Les conclusions du projet SWEET sont cohérentes avec les résultats de l’essai SWITCH, un autre essai clinique randomisé à long terme mené auprès de participants adultes en situation de surpoids ou d’obésité, et qui a également été présenté lors de la Conférence de la FENS 2023. Les résultats publiés de cet essai clinique ont montré un maintien de la perte de poids similaire, modeste mais significativement plus important, avec la consommation de boissons contenant des édulcorants par rapport à l’eau, après avoir suivi un programme d’un an de perte et de maintien du poids (1,4 kg de perte de poids supplémentaire avec l’utilisation de boissons contenant des édulcorants)8. Cette étude est toujours en cours et les résultats d’une troisième phase de maintien du poids volontaire et sans aide, après 2 ans de suivi, sont attendus pour l’année prochaine.
Considérations pratiques pour le contrôle du poids
Bien que l’amélioration du maintien de la perte de poids d’environ 1,5 kg grâce à l’utilisation d’édulcorants sur une année puisse sembler modeste, nous devons considérer cet effet dans le contexte plus large d’un effort de gestion du poids, où l’utilisation d’édulcorants n’est qu’une stratégie alimentaire parmi d’autres ayant pour but de réduire l’apport en énergie.

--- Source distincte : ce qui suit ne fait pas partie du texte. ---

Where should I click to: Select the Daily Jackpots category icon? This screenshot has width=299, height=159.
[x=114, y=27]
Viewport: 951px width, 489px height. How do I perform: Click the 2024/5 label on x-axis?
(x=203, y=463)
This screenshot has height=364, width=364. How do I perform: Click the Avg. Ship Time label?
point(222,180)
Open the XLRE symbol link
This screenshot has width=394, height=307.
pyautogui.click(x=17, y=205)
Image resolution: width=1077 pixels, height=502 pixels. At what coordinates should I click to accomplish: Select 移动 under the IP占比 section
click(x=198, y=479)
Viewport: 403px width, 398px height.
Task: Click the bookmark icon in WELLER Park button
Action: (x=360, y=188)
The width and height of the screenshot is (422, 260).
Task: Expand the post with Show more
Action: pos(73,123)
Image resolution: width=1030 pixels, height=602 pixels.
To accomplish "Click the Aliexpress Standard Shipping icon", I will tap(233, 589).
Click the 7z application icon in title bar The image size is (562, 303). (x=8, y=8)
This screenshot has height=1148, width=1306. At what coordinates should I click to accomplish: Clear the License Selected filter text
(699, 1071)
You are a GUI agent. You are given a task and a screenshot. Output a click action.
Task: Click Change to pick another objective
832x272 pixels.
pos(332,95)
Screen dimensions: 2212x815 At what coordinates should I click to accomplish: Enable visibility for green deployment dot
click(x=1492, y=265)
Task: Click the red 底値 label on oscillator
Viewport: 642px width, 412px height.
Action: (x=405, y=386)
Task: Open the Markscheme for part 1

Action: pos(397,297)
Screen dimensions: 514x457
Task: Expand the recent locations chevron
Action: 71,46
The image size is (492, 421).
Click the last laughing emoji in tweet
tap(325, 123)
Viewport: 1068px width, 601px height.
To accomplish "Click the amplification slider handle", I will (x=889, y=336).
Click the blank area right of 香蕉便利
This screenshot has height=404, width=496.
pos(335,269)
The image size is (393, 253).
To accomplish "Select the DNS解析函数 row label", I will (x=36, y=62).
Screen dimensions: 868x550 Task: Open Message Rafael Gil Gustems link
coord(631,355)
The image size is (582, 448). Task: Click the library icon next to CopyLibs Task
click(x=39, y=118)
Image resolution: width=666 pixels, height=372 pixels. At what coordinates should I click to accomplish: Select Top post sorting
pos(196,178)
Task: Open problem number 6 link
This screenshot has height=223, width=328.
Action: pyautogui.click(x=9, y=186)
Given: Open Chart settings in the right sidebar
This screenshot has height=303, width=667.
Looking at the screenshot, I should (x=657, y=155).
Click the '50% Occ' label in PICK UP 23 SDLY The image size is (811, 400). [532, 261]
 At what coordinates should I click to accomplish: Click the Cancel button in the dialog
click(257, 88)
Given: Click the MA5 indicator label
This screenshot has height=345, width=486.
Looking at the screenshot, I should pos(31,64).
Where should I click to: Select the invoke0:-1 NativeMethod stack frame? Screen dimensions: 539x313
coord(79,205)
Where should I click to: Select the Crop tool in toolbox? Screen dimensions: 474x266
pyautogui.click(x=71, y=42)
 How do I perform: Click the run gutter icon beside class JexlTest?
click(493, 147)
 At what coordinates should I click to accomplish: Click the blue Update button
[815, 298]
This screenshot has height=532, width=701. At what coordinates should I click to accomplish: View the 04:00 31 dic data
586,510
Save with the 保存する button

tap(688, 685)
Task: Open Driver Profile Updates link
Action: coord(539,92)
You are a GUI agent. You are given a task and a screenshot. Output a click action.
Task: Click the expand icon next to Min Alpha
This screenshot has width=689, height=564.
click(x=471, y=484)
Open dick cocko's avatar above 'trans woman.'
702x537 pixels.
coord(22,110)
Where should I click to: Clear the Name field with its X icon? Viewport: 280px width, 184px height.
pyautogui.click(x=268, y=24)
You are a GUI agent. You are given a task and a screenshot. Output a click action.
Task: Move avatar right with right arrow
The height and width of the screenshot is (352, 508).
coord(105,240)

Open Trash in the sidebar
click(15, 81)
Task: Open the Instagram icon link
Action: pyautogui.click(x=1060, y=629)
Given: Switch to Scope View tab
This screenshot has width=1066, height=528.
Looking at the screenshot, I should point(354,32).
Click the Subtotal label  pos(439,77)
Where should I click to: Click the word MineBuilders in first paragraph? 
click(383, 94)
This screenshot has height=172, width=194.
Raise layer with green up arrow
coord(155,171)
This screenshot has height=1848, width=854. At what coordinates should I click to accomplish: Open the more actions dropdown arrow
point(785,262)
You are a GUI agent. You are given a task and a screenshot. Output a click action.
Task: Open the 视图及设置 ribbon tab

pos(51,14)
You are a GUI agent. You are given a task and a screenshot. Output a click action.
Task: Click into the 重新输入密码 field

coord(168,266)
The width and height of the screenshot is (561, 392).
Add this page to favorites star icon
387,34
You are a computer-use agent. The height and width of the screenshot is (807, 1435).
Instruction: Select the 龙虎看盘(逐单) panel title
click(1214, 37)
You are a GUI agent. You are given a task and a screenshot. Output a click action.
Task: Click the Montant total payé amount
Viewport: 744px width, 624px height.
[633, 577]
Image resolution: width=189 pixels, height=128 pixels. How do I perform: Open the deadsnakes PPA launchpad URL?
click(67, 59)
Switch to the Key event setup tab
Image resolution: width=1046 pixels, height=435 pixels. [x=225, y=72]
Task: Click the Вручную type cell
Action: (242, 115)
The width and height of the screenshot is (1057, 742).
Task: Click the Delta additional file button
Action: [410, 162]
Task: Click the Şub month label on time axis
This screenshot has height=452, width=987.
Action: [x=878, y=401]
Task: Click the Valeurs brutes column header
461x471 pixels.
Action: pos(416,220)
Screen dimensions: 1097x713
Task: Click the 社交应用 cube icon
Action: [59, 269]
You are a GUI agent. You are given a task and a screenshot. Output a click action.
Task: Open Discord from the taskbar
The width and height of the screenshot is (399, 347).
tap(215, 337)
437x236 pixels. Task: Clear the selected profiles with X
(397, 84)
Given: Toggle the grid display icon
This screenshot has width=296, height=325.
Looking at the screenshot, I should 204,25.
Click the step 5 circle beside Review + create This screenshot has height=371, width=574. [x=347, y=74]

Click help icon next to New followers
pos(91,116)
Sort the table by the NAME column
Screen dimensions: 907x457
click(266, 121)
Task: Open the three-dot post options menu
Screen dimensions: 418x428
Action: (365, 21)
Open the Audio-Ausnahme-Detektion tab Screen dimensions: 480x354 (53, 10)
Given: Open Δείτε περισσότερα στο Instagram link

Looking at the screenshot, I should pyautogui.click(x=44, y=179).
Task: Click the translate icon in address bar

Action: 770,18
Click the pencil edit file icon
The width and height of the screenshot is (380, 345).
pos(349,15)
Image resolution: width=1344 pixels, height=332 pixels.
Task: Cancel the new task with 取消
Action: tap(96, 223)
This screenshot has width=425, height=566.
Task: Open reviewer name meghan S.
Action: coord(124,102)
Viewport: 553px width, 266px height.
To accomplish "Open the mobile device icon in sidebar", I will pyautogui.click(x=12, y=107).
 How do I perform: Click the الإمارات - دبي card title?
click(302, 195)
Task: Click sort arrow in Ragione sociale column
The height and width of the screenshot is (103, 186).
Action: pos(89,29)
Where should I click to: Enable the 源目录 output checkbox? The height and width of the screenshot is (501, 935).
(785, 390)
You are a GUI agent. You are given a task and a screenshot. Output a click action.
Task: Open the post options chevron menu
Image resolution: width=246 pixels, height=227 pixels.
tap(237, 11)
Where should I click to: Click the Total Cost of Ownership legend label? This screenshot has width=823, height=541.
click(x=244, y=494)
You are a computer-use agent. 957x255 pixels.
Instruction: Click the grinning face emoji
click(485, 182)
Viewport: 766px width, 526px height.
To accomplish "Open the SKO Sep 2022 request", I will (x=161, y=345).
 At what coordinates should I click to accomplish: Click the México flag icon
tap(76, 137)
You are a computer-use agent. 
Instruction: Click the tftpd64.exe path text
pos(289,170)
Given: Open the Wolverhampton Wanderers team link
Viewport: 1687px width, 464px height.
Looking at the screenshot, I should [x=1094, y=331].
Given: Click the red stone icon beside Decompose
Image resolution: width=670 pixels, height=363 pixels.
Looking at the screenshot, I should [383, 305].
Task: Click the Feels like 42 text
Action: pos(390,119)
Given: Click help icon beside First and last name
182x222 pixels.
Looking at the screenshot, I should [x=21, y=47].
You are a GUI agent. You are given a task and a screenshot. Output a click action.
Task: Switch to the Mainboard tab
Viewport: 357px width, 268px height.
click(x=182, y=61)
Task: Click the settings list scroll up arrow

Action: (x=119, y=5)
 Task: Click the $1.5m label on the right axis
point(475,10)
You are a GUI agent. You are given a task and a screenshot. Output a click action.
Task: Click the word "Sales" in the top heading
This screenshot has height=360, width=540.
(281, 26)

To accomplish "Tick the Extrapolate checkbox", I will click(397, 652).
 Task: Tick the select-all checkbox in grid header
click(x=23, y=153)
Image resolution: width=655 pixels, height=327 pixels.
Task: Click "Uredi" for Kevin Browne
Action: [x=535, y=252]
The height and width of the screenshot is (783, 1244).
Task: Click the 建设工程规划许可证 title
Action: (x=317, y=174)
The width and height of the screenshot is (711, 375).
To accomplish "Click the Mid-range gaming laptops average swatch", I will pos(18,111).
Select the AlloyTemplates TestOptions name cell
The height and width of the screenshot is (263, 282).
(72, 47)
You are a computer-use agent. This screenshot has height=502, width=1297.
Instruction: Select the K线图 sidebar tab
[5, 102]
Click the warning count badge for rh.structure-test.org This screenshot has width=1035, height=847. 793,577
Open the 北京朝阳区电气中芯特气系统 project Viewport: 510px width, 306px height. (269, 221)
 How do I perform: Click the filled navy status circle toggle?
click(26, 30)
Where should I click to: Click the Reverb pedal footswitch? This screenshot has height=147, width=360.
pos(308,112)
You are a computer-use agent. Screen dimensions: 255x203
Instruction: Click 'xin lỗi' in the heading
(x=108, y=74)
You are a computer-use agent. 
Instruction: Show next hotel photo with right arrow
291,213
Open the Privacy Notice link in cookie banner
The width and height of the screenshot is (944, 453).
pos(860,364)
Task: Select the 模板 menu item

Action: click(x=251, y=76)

Dans le cas des édulcorants, la recherche révèle que leur bénéfice est d’autant plus grand lorsque le sucre est éliminé de l’alimentation1. Il est donc raisonnable de penser que les personnes qui consomment une grande quantité de sucres ajoutés dans leur alimentation, bénéficieront d’une réduction plus importante de l’apport énergétique, et donc d’une perte de poids, lorsqu’elles remplacent les produits sucrés par des produits contenant des édulcorants.